[MediaWikiAnalysis](https://github.com/MetricsGrimoire/MediaWikiAnalysis) is a tool to collect statistics from MediaWiki sites, via the MediaWiki API. It is a part of the [MetricsGrimoire toolset](https://github.com/MetricsGrimoire), and it is currently [used for getting information from the MediaWiki.org site](http://korma.wmflabs.org/browser/mediawiki.html), among others.
The stats currently collected by MediaWiki are only a part of what is feasible to collect, and the tool itself could be improved. Some possible directions:
# Explore in detail the MediaWiki API and extract as much information from it as possible.

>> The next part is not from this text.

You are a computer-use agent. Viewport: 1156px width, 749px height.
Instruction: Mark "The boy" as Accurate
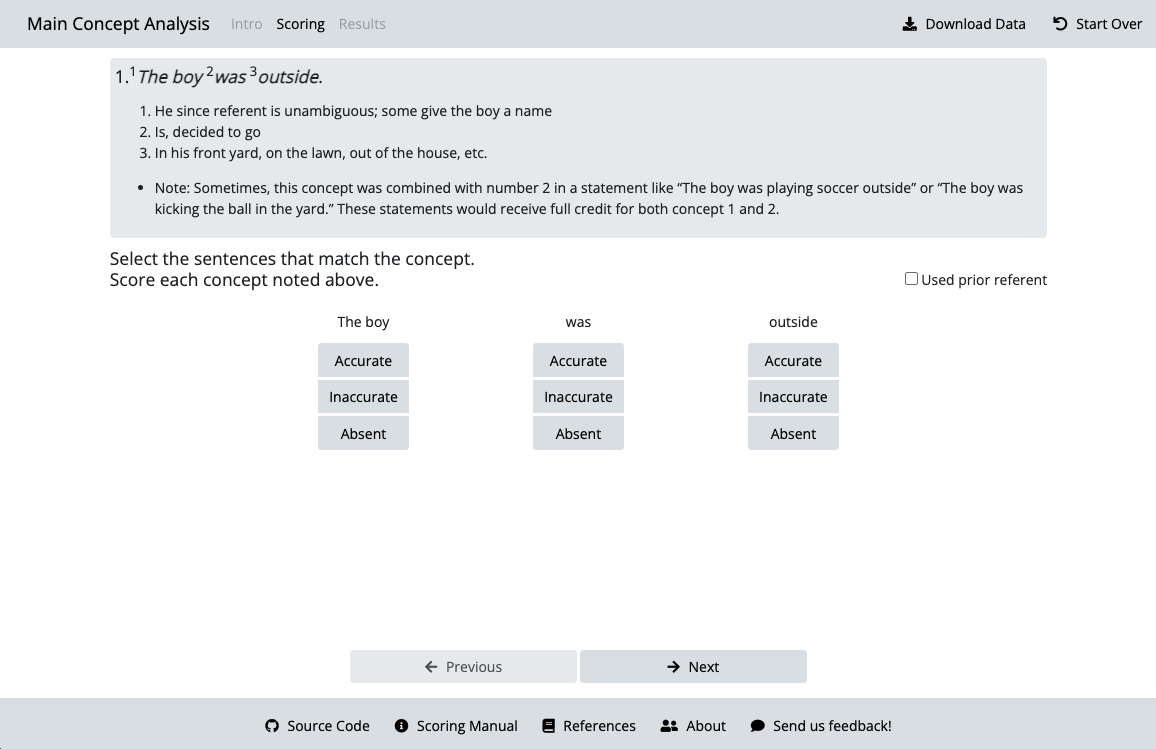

# Improve efficiency and incremental retrieval of data
# Propose (and if possible, implement) changes to the MediaWiki API if needed, to support advanced collection of data.
# Use SQLAlchemy instead of MySQLdb for managing the MediaWikiAnalysis database.
Optionally, candidates can as well develop a library, using Python/Pandas, for analyzing the resulting database, computing the most relevant metrics. The current GrimoireLib can be an inspiration for this line of development.
When preparing their proposals, candidates are urged to analyze the problems that may arise while developing the proposed lines, and specify how they are going to deal with them, and in general the approach to be followed to improve efficiency, incremental collection, and to find out which modifications to the API would be convenient.
- Mentors: Alvaro del Castillo, Daniel Izquierdo, Jesus M. Gonzalez-Barahona
* Primary mentor: @jgbarah
* Co-mentor: @dicortazar
* Other mentors: //(optional, Phabricator username)//
* Skills: Python, SQL, PHP (only in case of proposing changes to MediaWiki API)
* Estimated project time for a senior contributor: 2-3 weeks
* Microtasks: T114437 T114439 T114440